Data extract Start Marker
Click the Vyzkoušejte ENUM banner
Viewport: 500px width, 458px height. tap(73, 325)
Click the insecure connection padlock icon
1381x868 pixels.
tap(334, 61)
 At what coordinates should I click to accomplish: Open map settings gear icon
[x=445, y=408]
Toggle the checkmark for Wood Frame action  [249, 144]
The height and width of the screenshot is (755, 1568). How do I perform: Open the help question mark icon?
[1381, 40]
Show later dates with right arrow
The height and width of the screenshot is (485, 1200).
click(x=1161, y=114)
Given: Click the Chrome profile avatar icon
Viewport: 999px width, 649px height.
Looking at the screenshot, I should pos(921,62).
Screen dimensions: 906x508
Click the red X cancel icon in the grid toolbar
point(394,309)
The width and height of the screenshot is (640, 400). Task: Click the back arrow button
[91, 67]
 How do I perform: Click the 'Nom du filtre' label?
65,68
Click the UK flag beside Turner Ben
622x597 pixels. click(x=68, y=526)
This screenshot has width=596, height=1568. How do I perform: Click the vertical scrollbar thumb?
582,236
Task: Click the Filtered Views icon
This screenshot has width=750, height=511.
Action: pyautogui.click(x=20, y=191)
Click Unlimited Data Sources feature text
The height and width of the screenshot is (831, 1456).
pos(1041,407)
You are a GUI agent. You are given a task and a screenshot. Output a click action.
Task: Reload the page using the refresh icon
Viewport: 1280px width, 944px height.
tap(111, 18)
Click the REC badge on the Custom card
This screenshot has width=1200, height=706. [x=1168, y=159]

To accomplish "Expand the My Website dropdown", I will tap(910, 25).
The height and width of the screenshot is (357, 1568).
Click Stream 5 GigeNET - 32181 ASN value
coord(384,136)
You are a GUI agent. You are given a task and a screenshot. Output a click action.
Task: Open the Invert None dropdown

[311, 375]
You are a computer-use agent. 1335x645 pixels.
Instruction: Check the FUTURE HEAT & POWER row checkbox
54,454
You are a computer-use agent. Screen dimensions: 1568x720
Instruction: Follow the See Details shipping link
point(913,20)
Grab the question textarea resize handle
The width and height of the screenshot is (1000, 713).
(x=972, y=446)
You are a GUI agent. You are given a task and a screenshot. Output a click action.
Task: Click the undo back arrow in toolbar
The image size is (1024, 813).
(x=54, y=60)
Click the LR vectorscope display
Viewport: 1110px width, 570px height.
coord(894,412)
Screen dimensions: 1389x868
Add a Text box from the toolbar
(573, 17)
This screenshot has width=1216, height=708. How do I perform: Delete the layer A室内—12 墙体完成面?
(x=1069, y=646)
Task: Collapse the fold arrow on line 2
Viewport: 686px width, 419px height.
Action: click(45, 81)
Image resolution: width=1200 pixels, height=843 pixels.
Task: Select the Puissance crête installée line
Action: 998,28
Data extract End Marker
Problem requirements:
Extract the first line above and each line after it up to and including the one with "Grab the question textarea resize handle", please, exactly and with nothing else.

Response area:
Click the Vyzkoušejte ENUM banner
Viewport: 500px width, 458px height. tap(73, 325)
Click the insecure connection padlock icon
1381x868 pixels.
tap(334, 61)
 At what coordinates should I click to accomplish: Open map settings gear icon
[x=445, y=408]
Toggle the checkmark for Wood Frame action  [249, 144]
The height and width of the screenshot is (755, 1568). How do I perform: Open the help question mark icon?
[1381, 40]
Show later dates with right arrow
The height and width of the screenshot is (485, 1200).
click(x=1161, y=114)
Given: Click the Chrome profile avatar icon
Viewport: 999px width, 649px height.
Looking at the screenshot, I should pos(921,62).
Screen dimensions: 906x508
Click the red X cancel icon in the grid toolbar
point(394,309)
The width and height of the screenshot is (640, 400). Task: Click the back arrow button
[91, 67]
 How do I perform: Click the 'Nom du filtre' label?
65,68
Click the UK flag beside Turner Ben
622x597 pixels. click(x=68, y=526)
This screenshot has width=596, height=1568. How do I perform: Click the vertical scrollbar thumb?
582,236
Task: Click the Filtered Views icon
This screenshot has width=750, height=511.
Action: pyautogui.click(x=20, y=191)
Click Unlimited Data Sources feature text
The height and width of the screenshot is (831, 1456).
pos(1041,407)
You are a GUI agent. You are given a task and a screenshot. Output a click action.
Task: Reload the page using the refresh icon
Viewport: 1280px width, 944px height.
tap(111, 18)
Click the REC badge on the Custom card
This screenshot has width=1200, height=706. [x=1168, y=159]

To accomplish "Expand the My Website dropdown", I will tap(910, 25).
The height and width of the screenshot is (357, 1568).
Click Stream 5 GigeNET - 32181 ASN value
coord(384,136)
You are a GUI agent. You are given a task and a screenshot. Output a click action.
Task: Open the Invert None dropdown

[311, 375]
You are a computer-use agent. 1335x645 pixels.
Instruction: Check the FUTURE HEAT & POWER row checkbox
54,454
You are a computer-use agent. Screen dimensions: 1568x720
Instruction: Follow the See Details shipping link
point(913,20)
Grab the question textarea resize handle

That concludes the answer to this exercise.